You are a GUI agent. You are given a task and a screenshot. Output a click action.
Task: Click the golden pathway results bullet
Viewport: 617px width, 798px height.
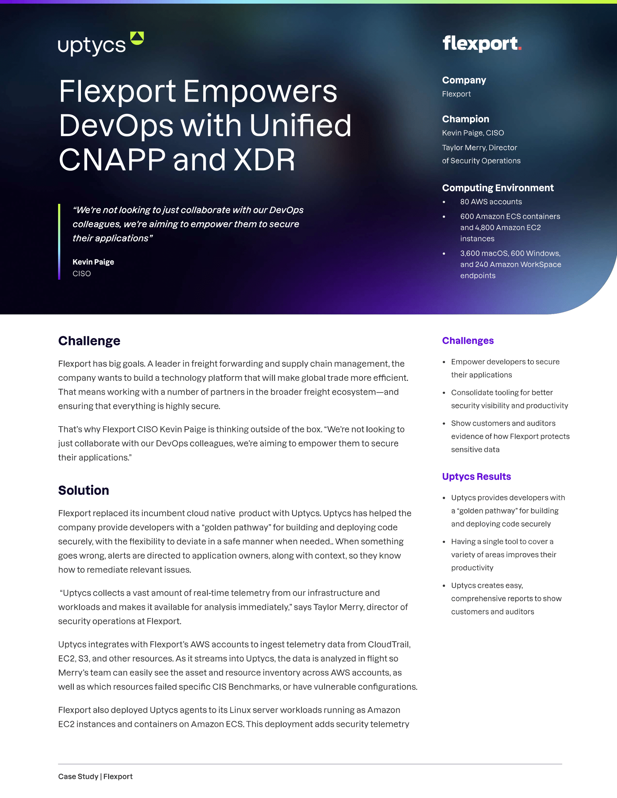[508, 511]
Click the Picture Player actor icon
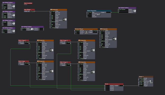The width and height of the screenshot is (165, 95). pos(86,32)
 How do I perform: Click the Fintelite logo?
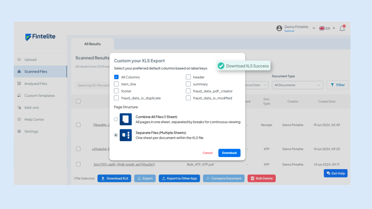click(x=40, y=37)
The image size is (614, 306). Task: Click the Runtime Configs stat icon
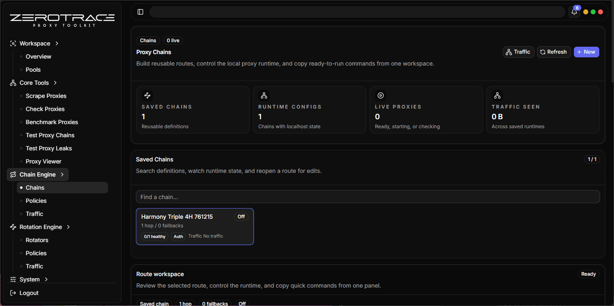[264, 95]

--------------------------------------------------

● **EXERCISE BRIEF**:
Only the pictures are to be dropped; all other material above must be repeated exactly.

● **YOUR SOLUTION**:
You are a GUI agent. You are given a task and a screenshot. Output a click action.
Task: Click the golden pathway results bullet
Viewport: 617px width, 798px height.
[508, 511]
Click the Picture Player actor icon
The width and height of the screenshot is (165, 95). pos(86,32)
 How do I perform: Click the Fintelite logo?
click(x=40, y=37)
The image size is (614, 306). Task: Click the Runtime Configs stat icon
[264, 95]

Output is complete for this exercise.